A hierarchical dynamical low-rank algorithm for the stochastic description of large reaction networks

TL;DR

This paper introduces a hierarchical dynamical low-rank algorithm using binary tree tensor networks to efficiently approximate the chemical master equation, significantly reducing memory and computational costs for large reaction networks.

Contribution

It presents a novel hierarchical low-rank approximation method for the CME that partitions reaction networks to improve efficiency and accuracy over traditional Monte Carlo approaches.

Findings

Reduces memory usage in large reaction networks

Improves computational performance over Monte Carlo methods

Achieves better accuracy in numerical examples

Abstract

The stochastic description of chemical reaction networks with the kinetic chemical master equation (CME) is important for studying biological cells, but it suffers from the curse of dimensionality: The amount of data to be stored grows exponentially with the number of chemical species and thus exceeds the capacity of common computational devices for realistic problems.

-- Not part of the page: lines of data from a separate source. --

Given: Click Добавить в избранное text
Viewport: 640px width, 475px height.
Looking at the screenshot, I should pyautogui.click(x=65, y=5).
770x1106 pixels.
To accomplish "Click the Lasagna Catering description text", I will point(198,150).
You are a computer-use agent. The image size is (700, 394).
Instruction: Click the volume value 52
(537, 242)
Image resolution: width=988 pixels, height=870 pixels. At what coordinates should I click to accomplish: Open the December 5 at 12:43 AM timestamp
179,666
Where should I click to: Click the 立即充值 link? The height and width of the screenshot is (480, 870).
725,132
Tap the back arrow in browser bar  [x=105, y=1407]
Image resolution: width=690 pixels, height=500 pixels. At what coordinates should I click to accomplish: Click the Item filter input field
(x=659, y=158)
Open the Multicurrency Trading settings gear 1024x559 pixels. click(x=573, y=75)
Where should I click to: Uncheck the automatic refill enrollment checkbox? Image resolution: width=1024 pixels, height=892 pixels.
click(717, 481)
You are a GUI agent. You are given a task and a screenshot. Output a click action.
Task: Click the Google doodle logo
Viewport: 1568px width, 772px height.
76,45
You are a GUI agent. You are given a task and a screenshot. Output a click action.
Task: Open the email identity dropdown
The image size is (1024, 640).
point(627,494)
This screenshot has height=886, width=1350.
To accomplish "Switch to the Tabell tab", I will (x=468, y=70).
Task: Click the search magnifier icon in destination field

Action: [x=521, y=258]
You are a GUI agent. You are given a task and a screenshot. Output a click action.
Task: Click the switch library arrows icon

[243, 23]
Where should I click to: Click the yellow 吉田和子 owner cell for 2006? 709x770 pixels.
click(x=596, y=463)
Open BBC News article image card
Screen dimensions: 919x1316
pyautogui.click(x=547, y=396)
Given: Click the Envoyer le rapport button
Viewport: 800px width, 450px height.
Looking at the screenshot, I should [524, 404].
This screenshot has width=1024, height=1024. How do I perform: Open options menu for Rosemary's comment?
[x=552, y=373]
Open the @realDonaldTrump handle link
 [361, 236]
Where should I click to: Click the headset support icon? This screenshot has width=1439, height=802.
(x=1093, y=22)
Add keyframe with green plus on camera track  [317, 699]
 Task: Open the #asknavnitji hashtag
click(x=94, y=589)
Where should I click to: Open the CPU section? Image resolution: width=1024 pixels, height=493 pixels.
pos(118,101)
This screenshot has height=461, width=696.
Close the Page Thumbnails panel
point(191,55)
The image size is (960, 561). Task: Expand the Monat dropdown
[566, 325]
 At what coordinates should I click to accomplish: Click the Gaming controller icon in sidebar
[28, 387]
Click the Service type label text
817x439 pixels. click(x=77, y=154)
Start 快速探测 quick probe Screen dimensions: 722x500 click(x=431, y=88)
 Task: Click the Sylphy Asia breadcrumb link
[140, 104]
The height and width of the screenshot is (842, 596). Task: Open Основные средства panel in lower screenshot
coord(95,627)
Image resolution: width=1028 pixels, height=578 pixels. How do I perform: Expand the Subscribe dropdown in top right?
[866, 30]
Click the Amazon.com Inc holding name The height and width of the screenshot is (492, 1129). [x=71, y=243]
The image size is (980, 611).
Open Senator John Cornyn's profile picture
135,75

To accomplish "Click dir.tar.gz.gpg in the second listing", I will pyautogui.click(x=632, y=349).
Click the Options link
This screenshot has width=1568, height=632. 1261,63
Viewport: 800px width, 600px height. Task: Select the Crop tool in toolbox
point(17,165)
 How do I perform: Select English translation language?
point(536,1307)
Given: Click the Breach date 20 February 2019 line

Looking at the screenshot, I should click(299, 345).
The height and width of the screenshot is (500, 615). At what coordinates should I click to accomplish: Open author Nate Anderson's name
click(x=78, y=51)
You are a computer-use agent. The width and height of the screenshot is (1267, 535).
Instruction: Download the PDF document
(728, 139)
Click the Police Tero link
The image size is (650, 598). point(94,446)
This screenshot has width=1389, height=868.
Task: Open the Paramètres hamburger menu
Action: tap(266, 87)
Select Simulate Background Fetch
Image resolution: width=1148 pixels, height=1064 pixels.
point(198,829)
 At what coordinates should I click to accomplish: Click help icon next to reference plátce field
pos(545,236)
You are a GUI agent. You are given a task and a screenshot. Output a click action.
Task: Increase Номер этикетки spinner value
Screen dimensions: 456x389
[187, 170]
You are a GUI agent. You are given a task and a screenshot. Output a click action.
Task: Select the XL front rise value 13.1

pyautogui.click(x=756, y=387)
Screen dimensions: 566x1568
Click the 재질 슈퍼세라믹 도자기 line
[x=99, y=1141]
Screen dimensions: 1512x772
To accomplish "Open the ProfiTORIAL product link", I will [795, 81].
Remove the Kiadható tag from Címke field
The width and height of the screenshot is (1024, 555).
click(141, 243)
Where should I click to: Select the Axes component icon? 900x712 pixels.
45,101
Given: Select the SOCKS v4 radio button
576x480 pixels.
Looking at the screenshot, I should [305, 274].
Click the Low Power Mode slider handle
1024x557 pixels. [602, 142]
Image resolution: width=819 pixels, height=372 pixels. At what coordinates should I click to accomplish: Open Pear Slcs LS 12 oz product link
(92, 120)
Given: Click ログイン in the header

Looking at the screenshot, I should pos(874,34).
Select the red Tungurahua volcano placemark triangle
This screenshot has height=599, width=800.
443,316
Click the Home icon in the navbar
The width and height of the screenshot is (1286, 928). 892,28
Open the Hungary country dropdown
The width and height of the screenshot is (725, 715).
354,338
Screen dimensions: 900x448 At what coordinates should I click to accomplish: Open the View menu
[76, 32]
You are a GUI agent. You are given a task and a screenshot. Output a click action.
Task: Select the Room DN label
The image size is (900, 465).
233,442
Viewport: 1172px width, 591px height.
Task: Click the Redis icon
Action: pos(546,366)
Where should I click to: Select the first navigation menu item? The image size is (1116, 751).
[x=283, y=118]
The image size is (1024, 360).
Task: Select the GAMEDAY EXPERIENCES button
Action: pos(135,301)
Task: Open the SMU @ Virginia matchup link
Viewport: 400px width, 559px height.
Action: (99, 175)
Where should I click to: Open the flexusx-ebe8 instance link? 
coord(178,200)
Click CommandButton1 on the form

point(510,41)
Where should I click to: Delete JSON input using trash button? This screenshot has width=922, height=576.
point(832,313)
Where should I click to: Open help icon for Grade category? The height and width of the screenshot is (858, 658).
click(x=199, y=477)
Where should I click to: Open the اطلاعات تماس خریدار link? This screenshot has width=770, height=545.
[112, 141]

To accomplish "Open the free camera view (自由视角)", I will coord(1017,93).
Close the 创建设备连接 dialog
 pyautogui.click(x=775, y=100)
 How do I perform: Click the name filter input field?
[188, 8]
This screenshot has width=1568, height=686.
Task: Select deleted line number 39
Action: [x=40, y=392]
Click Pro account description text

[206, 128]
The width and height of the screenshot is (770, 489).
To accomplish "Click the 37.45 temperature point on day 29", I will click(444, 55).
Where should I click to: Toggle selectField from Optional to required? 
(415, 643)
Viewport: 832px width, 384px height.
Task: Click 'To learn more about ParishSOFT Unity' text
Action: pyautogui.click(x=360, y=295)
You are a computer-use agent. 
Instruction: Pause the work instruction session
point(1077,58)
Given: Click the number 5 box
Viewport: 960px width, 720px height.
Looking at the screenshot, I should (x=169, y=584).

Therefore, time-dependent model order reduction techniques such as the dynamical low-rank approximation are desirable. In this paper we propose a dynamical low-rank algorithm for the kinetic CME using binary tree tensor networks. The dimensionality of the problem is reduced in this approach by hierarchically dividing the reaction network into partitions. Only reactions that cross partitions are subject to an approximation error. We demonstrate by two numerical examples (a 5-dimensional lambda phage model and a 20-dimensional reaction cascade) that the proposed method drastically reduces memory consumption and shows improved computational performance and better accuracy compared to a Monte Carlo method.